It should be noted that for embodiment of the method, in order to be briefly described, therefore it is all expressed as a series of action group Closing, but those skilled in the art should know, the embodiment of the present invention is not limited by described sequence of movement, because depending on According to the embodiment of the present invention, some step can use other orders or carry out simultaneously.Secondly, those skilled in the art also should Knowing, embodiment described in this description belongs to preferred embodiment, and the involved action not necessarily present invention implements Necessary to example.

With reference to Fig. 5, it is shown that the structured flowchart of the sorter embodiment of a kind of document of the present invention, specifically can include as Lower module:

First modular converter 51, for by training deep neural network language model by each point in document to be sorted Word is converted to vector；

Cluster module 52, for by generating similar participle set, wherein, each similar participle set bag to vector clusters Include the multiple vectors representing same characteristic features；

Second modular converter 53, for being converted to characteristic frequency against document square according to the set of feature by document to be sorted Battle array；

3rd modular converter 54, for by calculating described characteristic frequency against the document to be sorted of any two in document matrix Vector between similarity, characteristic frequency is converted to hierarchical clustering tree against document matrix；

Cutting module 55, for hierarchical clustering tree dynamically being cut at differing heights based on default end condition, Obtain classifying documents.

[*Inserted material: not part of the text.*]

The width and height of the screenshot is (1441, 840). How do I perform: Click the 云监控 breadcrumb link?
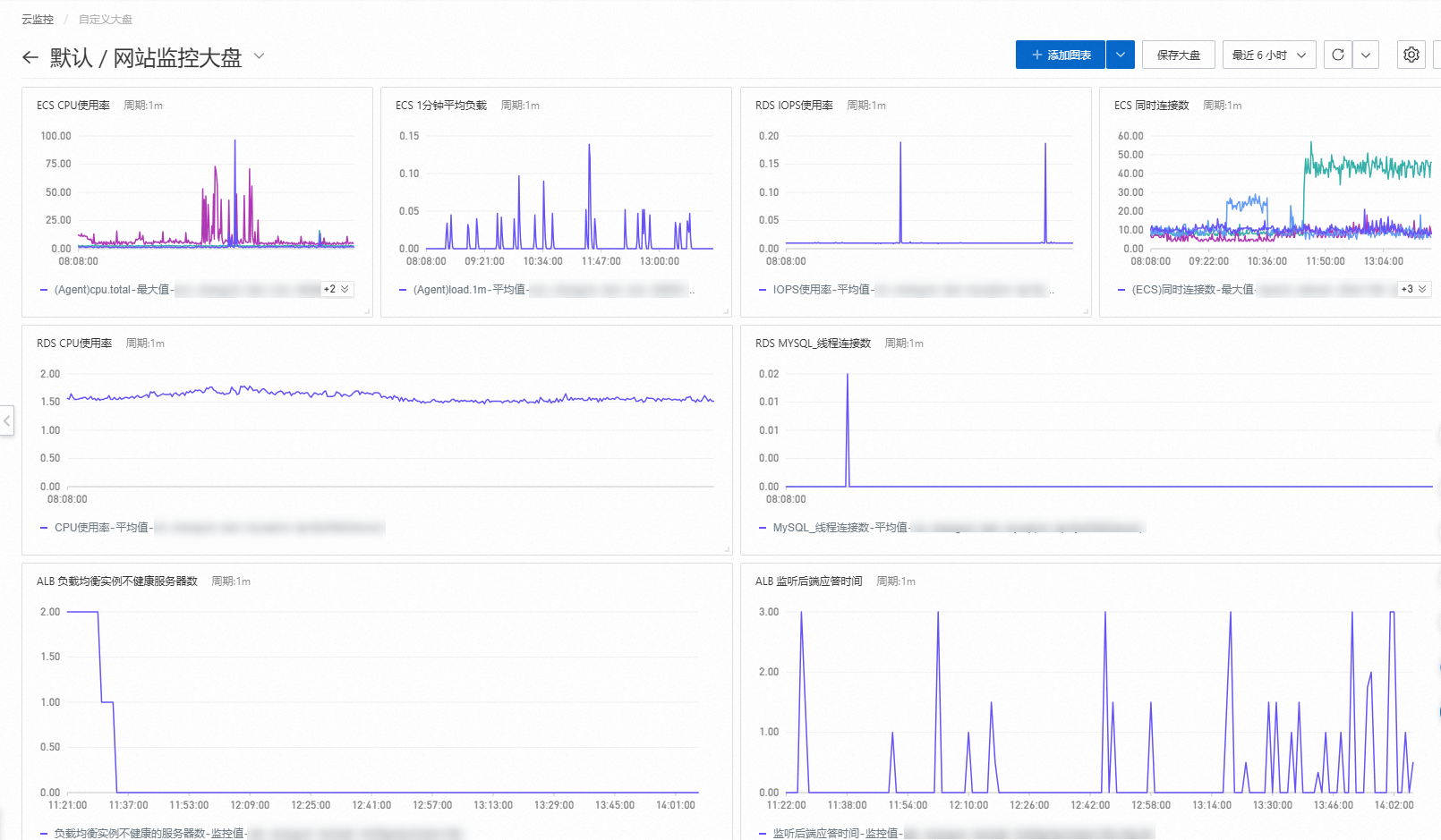click(x=38, y=19)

By means of the technique scheme of the embodiment of the present invention, the characterization of the document participle of inventive embodiments is by means of deeply Degree neural network model, and by the vector clusters of similar participle, carry out at follow-up classification with the feature that cluster obtains for basis Reason, take into account participle contextual information in special context when document classification, so that every class document is managed at semanteme On Xie Du and semantics recognition degree the highest；Additionally, hierarchical clustering tree is entered by the embodiment of the present invention based on default end condition The cutting of row differing heights, it is to avoid the problem that in every class document, document number difference is big, it is possible to dynamically according to subclass document The number of documents comprised is classified dynamically so that the classification of document is more reasonable.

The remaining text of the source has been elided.